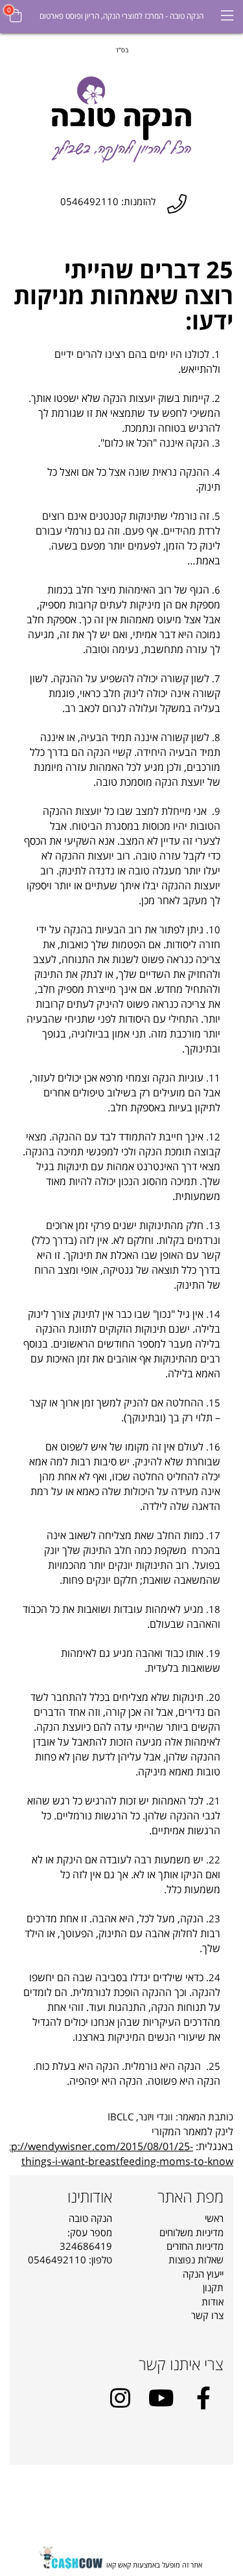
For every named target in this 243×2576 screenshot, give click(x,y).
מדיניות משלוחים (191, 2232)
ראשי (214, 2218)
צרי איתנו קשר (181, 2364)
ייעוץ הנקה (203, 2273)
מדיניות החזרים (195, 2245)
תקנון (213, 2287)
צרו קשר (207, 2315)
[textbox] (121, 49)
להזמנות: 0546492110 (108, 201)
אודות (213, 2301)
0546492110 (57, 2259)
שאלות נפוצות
===
*What you have to do*: Write everything in the records out exactly, apart from the pictures.

*Result for this exercise*:
For every named target in this 243×2576 screenshot, give click(x,y).
מדיניות משלוחים (191, 2232)
ראשי (214, 2218)
צרי איתנו קשר (181, 2364)
ייעוץ הנקה (203, 2273)
מדיניות החזרים (195, 2245)
תקנון (213, 2287)
צרו קשר (207, 2315)
[textbox] (121, 49)
להזמנות: 0546492110 (108, 201)
אודות (213, 2301)
0546492110 (57, 2259)
שאלות נפוצות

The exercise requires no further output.